First homebirth: Raw Honey because that's what she said she wanted.
Second homebirth: Barnes and Noble Giftcards and a cheese cake.
We aren't real creative or good with that sort of thing but we certainly have been thankful for their services. Especially in a state where the homebirth environment is so bad.
I would say that I probably get a gift from one out of every ten families. I don't ever expect it, and it is always such a surprise to me. I have received everything from hand knit mittens, to necklaces, to coffee shop GC's (Love those!!) to tips. I love to get a card, even at Christmas or a birthday. It is never expected though.
I gave gift cards to my midwives last time, but I'm thinking of making something this time around. I'm in Canada though, so I'm not paying out of pocket for any aspect of care (save for a couple of home birth items), even the pool is borrowed free from the practice. So I feel a gift isn't completely over the top. I don't know that they expect it though.

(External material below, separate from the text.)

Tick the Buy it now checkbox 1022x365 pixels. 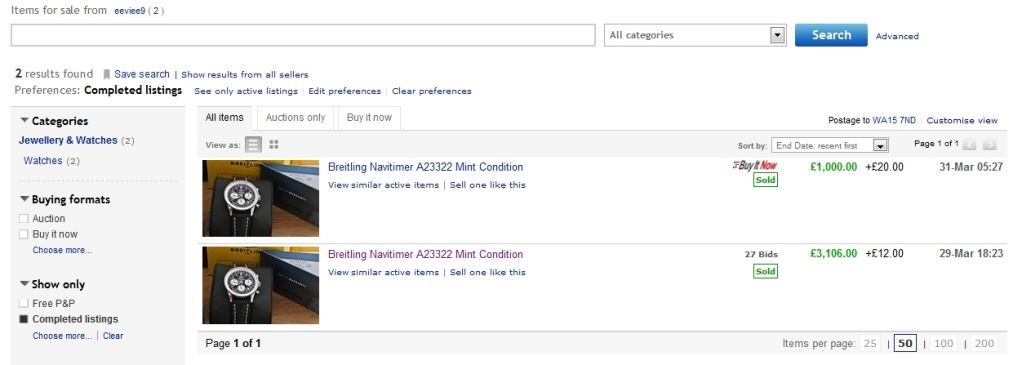[x=24, y=234]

Hah, I'm glad you came out and said it, this is how I feel about it. I can spare $5 for a cup of coffee, but I'm not going to get elaborate with things.
I don't think it's expected but I do think it's more of a norm in the HB culture than in other sorts of medical care. I think for both of my births I never got around to doing anything for either of my MW's because I didn't get it arranged pre-baby and then didn't have the focus after the baby.
Rnra, I didn't realize you were a HB mama!
That's very nice.
I do imagine the gifts a MW receives are sometimes more stressful for the MW too...in that she then feels she must thank the family and etc. Sometimes the gift-giving culture can seem stressful to me.
I love the bead idea!
I gave my midwife a thank you card with a picture of the baby, and a box of fancy chocolates from a local chocolate shop to share among everyone in the office during my last postpartum visit. It's not very creative, but I was still feeling pretty frazzled, and didn't have tons of extra cash.
I'm so glad to see this thread! I'm expecting #6 this summer (my fourth with my MW), and would really like to give my MW a small token of my appreciation. I am certain she doesn't expect anything, but she has become more than "just a MW" over the last several years. In light of that, I would like to give her something, not an elaborate or hugely expensive gift, but something she can appreciate. I was thinking a coffee or gas card, or some homemade jam or something. What do you think?
No way! I make soap too and I was thinking I would give my midwife some as a gift. Soapmaking is a lost art these days, so it's nice to see someone else who does it.